Decreto Legislativo sobre contas de 2016 do município é aprovado em primeira votação pela Câmara

O decreto passou pela análise da Comissão de Finanças, Orçamento e Fiscalização da Câmara

Por Redação 17/05/2018 - 13:50 hs
Foto: Ilustração
Decreto Legislativo sobre contas de 2016 do município é aprovado em primeira votação pela Câmara
Reprodução/ Internet

Foi colocado em primeira votação na sessão dessa terça-feira, 15, o Decreto Legislativo nº 01/2018, aprovando os balancetes mensais de janeiro a dezembro e o balanço geral do exercício de 2016 do município de Canoinhas. O decreto passou pela análise da Comissão de Finanças, Orçamento e Fiscalização da Câmara.

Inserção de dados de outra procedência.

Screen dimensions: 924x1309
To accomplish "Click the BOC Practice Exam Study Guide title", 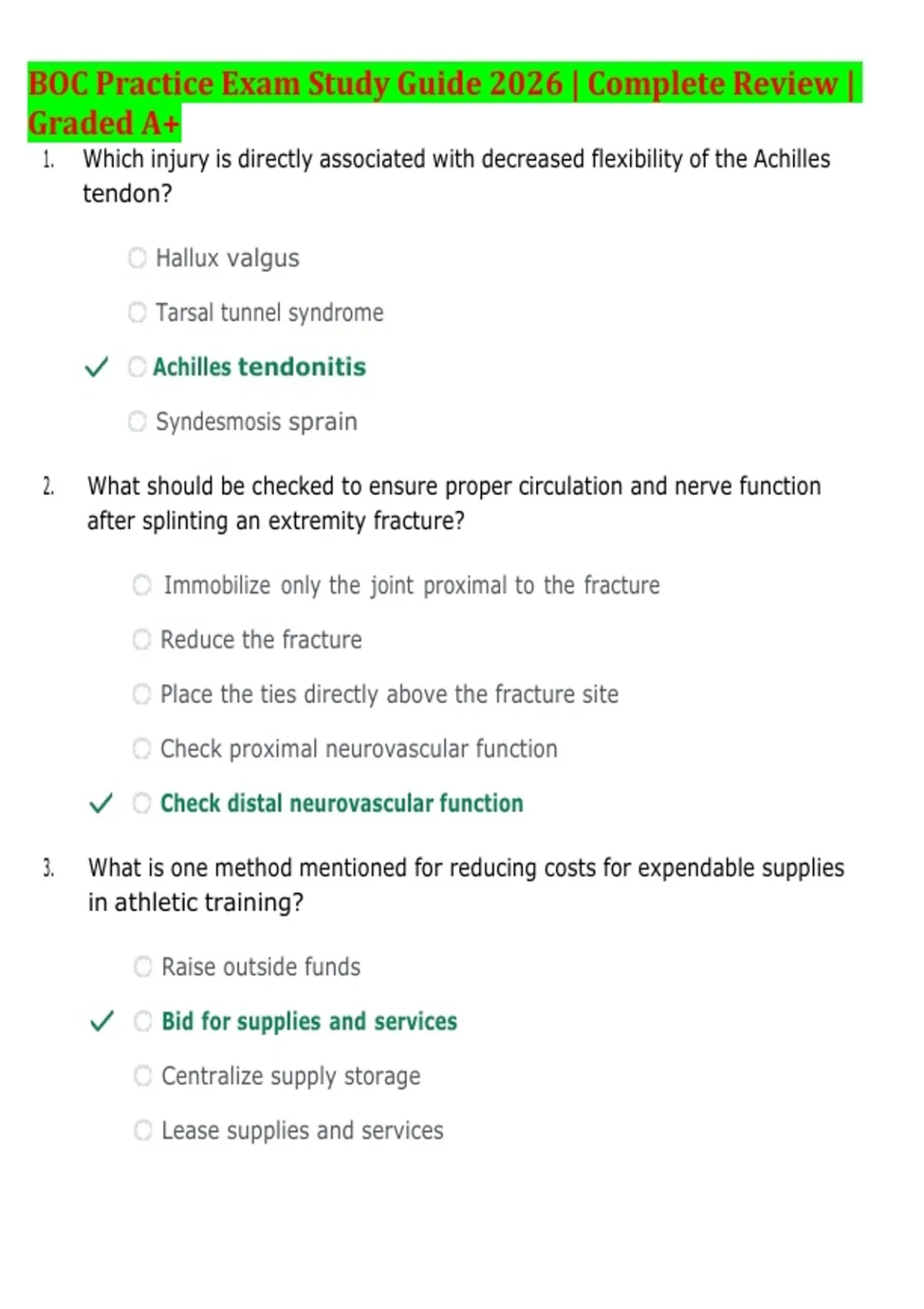I will [444, 102].
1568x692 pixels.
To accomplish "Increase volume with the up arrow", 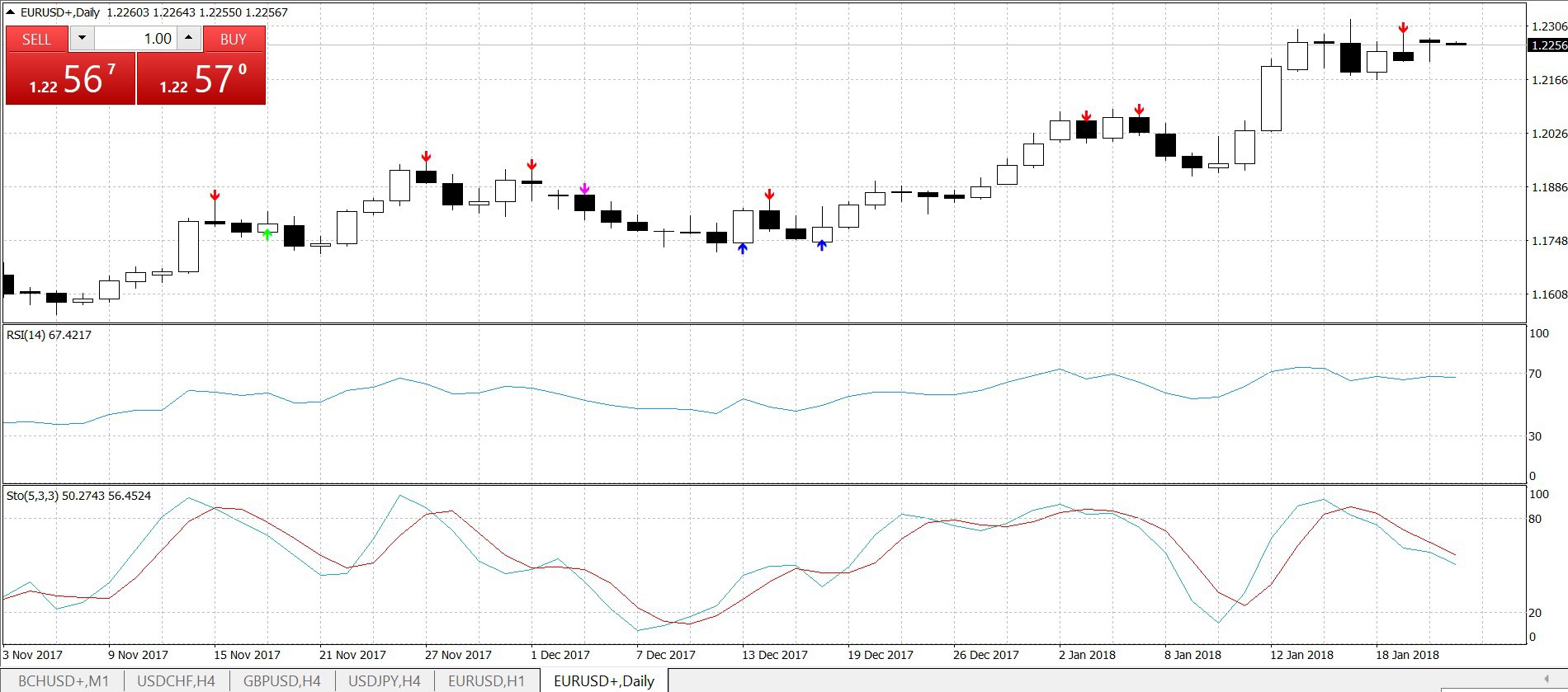I will pyautogui.click(x=189, y=39).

Vereador Paulo Glinski (PSD) explicou em sua manifestação, que nos últimos anos, nas aprovações das contas tem se observado algumas restrições que são de ordem administrativa, e que vem permanecendo, com apontamento do Tribunal de Contas para serem corrigidas. “Faço uma a menção aqui, para que não paire qualquer dúvida sobre a lisura das contas de 2016”, referindo-se que algumas pessoas que contestam essas prestações de contas, não tem todas as informações de quem está no poder público tem. Glinski referiu-se que o Tribunal de Contas aponta algumas incongruências que vem acontecendo há alguns anos já. “E essas não são situações fáceis de serem eliminadas no dia a dia, pois são burocráticas ou operacionais”.

O parecer do Tribunal de Contas foi pela aprovação das Contas de 2016, mas a cada ano eles vão mudando sua sistemática de avaliação. "A lisura das contas é incontestável, mas essas inconsistências terão que ser sanadas pelo município com o tempo, embora elas não prejudiquem a legalidade da aprovação e nem coloquem em dúvida a transparências das ações", finalizou Glinski.

Coronel Mario Erzinger (PR) em sua fala também agradeceu o comprometimento das comissões da Câmara que trabalharam na leitura e análise da prestação de contas. “Esse tipo de trabalho é uma prova real de quanto os vereadores trabalham na fiscalização, pois pela quantidade de documentos anexados demandou um tempo, esforço, e principalmente muitas coerência e bom senso para aprovação”, finalizou.